▸ **Problem details**:
Every record should be written out again in full, with no character altered.

▸ **Collected data**:
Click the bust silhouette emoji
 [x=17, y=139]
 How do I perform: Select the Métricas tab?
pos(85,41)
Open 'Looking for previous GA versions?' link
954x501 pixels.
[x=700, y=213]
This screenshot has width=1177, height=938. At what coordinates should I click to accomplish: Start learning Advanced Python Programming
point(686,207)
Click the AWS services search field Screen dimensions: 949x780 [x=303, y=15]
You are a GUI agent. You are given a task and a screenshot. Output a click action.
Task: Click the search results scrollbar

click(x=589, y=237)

▸ **Answer space**:
Click the bust silhouette emoji
 [x=17, y=139]
 How do I perform: Select the Métricas tab?
pos(85,41)
Open 'Looking for previous GA versions?' link
954x501 pixels.
[x=700, y=213]
This screenshot has width=1177, height=938. At what coordinates should I click to accomplish: Start learning Advanced Python Programming
point(686,207)
Click the AWS services search field Screen dimensions: 949x780 [x=303, y=15]
You are a GUI agent. You are given a task and a screenshot. Output a click action.
Task: Click the search results scrollbar

click(x=589, y=237)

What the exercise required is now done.